BAT-EN-BAL
Een echt jongensspel dat buiten gespeeld wordt. Dit kan reeds met zijn tweeën gebeuren of ook in team verband.
Voor dit spel heeft men een bal, een bat en drie of vier stokjes van ca 50 cm lengte nodig. De laatste worden op enkele centimeters afstand van elkaar in de grond gestoken, zodat de bal niet tussen twee van hen door kan.
Op ca 10 m afstand van de aldus gevormde "goal" wordt er een lijn getrokken. Nadat er getost is om het gooien en het wegslaan van de bal, gaat de speler die het laatste mag doen met de bat voor de goal staan. Hij is keeper. Degene die moet gooien, tracht dan vanaf de lijn één of meer van de stokjes met de bal omver te gooien.
Lukt hem dit, dan wordt hij keeper. De keeper tracht echter de bal zover mogelijk te slaan. Lukt dit de keeper, dan moet de werper de bal gaan halen, terwijl de keeper intussen zoveel mogelijk "runs" tracht te maken. Elke keer dat hij op en neer gaat tussen de goal en de lijn is een run en telt voor één punt. Als de speler, die de bal moest halen, dit heeft gedaan, rent hij er zo hard mogelijk mee terug.

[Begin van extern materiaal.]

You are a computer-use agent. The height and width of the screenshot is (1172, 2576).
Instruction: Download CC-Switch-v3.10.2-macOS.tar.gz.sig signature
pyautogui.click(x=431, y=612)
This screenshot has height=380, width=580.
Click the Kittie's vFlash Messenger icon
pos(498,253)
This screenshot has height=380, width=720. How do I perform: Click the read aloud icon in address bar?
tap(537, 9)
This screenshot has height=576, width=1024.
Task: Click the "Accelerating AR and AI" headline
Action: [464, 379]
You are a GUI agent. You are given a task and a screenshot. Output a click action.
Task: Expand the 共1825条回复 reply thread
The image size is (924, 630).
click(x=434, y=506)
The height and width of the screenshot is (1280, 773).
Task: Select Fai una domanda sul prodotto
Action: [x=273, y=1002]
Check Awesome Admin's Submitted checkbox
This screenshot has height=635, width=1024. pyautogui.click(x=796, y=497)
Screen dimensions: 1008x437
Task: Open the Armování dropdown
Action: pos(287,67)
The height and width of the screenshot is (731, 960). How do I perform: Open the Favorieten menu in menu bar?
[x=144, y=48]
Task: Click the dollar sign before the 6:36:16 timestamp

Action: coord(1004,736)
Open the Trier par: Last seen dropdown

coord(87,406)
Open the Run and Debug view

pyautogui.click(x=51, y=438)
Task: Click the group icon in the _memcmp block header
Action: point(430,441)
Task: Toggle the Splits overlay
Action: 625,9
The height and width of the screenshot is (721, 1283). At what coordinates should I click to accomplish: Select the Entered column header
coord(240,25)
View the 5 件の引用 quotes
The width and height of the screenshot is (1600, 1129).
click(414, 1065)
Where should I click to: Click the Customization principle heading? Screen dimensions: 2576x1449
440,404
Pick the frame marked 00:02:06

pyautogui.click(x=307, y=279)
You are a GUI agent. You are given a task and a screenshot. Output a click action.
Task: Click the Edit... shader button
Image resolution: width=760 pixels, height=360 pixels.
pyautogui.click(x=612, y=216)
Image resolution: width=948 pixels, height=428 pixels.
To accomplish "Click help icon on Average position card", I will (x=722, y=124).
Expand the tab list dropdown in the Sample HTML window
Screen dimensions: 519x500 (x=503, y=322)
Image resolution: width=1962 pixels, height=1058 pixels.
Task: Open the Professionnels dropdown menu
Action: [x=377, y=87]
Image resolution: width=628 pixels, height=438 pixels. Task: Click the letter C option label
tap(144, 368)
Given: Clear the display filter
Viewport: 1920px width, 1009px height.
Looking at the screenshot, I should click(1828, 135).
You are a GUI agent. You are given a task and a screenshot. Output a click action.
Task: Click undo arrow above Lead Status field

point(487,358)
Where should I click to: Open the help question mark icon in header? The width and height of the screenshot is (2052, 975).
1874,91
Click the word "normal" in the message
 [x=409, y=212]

Ziet hij dat de speler halverwege een run is, dan mag hij weer, en kan nu vanaf elke afstand trachten de stokjes met de bal raken. Lukt hem dit, dan wordt hij keeper.
De enige verandering in het spel, wanneer er in team-verband gespeeld wordt, is, dat er na elke slag twee andere spelers aan de beurt komen. In de zo juist beschreven gevallen zou dus de opvolger van degene die de bal gegooid had keeper worden.